-- Opening Marker --

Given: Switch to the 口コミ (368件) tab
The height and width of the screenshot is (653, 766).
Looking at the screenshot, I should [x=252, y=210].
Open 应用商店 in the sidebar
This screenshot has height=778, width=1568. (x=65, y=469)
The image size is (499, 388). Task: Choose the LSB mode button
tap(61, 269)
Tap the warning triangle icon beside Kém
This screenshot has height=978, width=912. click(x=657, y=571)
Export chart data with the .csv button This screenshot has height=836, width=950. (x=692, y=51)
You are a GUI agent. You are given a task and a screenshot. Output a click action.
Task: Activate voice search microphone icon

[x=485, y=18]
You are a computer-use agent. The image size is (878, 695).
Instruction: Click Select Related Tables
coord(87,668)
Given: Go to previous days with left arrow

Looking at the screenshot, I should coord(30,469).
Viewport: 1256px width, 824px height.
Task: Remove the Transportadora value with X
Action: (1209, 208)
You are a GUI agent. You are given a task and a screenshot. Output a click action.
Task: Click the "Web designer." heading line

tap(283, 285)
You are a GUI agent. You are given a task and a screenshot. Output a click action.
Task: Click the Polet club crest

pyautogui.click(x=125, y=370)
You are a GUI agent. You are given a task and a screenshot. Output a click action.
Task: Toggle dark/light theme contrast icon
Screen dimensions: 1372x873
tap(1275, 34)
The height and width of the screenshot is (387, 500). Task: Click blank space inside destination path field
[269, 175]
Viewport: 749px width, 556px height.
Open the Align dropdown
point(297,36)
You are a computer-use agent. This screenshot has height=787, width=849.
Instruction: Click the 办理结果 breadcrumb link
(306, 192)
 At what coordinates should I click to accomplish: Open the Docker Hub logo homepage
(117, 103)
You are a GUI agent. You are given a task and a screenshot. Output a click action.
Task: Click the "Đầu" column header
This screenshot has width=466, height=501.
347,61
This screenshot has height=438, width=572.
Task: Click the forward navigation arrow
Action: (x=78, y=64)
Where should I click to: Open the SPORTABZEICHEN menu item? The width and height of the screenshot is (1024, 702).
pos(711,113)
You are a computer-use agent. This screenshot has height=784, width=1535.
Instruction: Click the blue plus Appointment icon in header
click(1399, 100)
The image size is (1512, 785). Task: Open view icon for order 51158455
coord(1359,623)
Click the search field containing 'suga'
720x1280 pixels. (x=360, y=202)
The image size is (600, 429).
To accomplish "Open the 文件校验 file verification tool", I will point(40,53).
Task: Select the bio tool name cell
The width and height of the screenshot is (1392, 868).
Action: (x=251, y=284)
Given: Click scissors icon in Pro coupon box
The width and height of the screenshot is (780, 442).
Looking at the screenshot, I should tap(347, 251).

-- Closing Marker --

• [What this task involves] Please transcribe the lines from the one containing "The width and height of the screenshot is (1392, 868)." through the last line of the records. Include both ends and nothing else.

• [Exercise answer]
The width and height of the screenshot is (1392, 868).
Action: (x=251, y=284)
Given: Click scissors icon in Pro coupon box
The width and height of the screenshot is (780, 442).
Looking at the screenshot, I should tap(347, 251).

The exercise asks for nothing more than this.